[Items from a dataset]

□ □ □ □ □ □ □

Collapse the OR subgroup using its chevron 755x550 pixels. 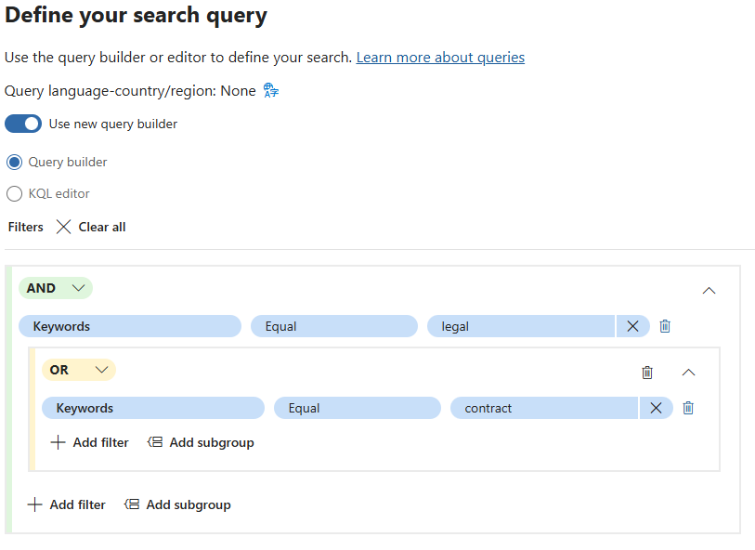point(688,372)
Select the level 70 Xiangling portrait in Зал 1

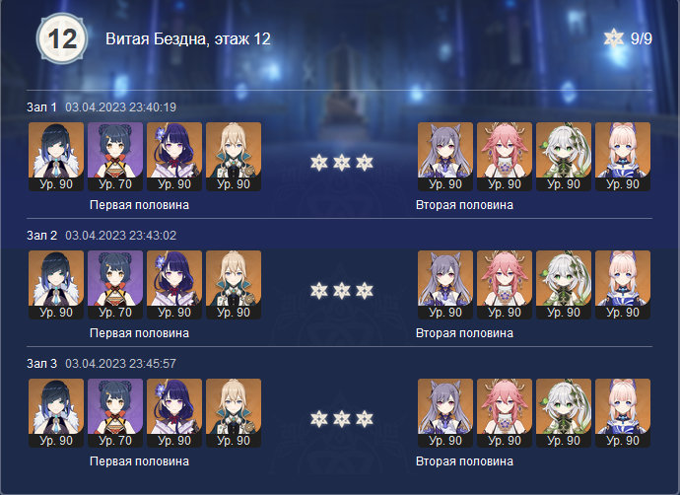coord(115,157)
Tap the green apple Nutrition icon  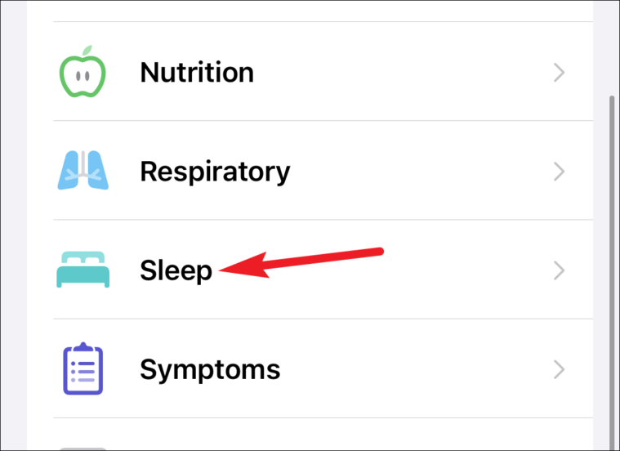click(x=83, y=71)
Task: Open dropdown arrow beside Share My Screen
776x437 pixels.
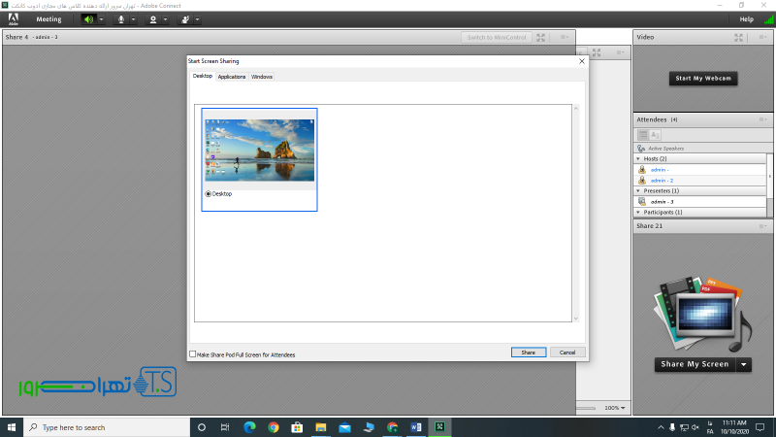Action: pyautogui.click(x=744, y=364)
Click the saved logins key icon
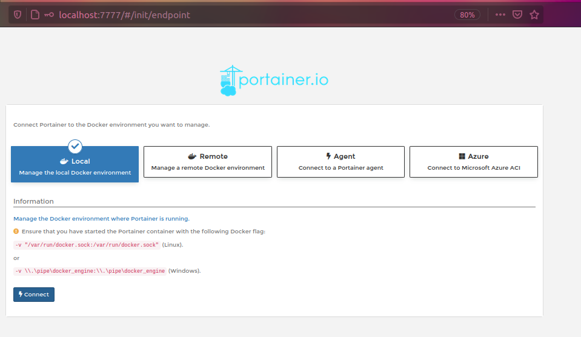Image resolution: width=581 pixels, height=337 pixels. 49,15
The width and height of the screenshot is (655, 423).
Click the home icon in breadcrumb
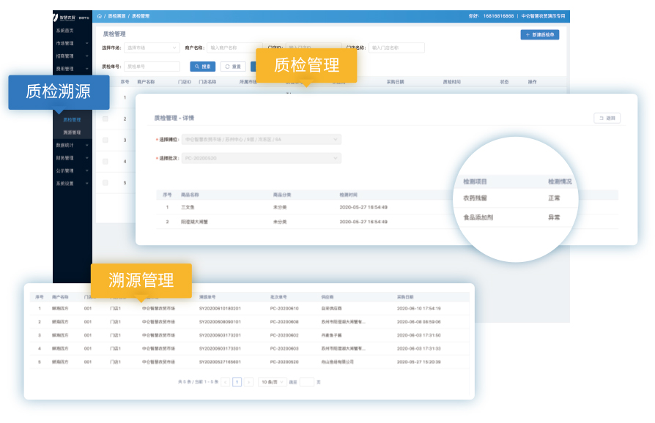100,16
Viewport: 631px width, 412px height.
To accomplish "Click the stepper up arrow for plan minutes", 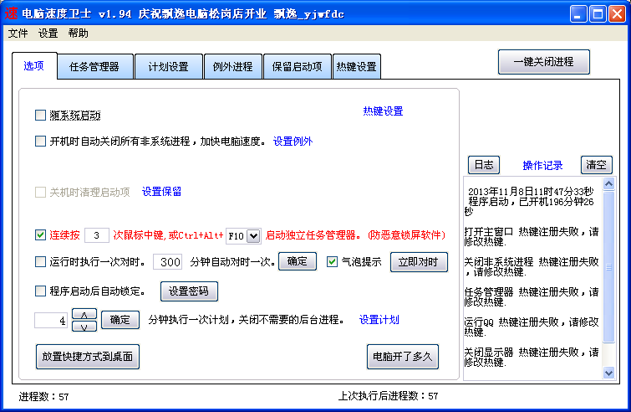I will 84,314.
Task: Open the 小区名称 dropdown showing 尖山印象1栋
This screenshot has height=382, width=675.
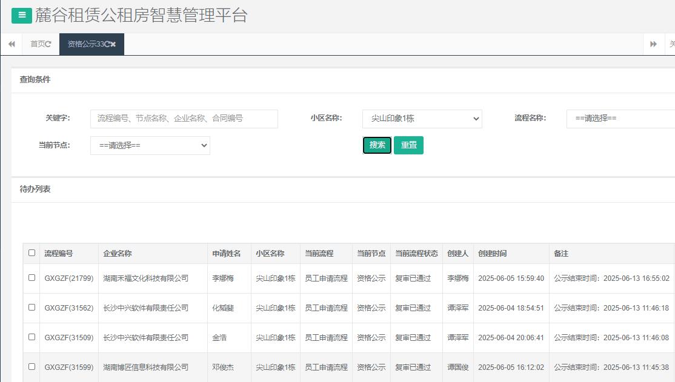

□ □ □ □ □ □ □

*Short problem:* Copy the entries verbatim, beginning at the line that contains "Task: Open the 小区名称 dropdown showing 尖山印象1栋" and continuing through the end of the entries. Omit the pictures from your answer.

*Exercise result:*
Task: Open the 小区名称 dropdown showing 尖山印象1栋
This screenshot has height=382, width=675.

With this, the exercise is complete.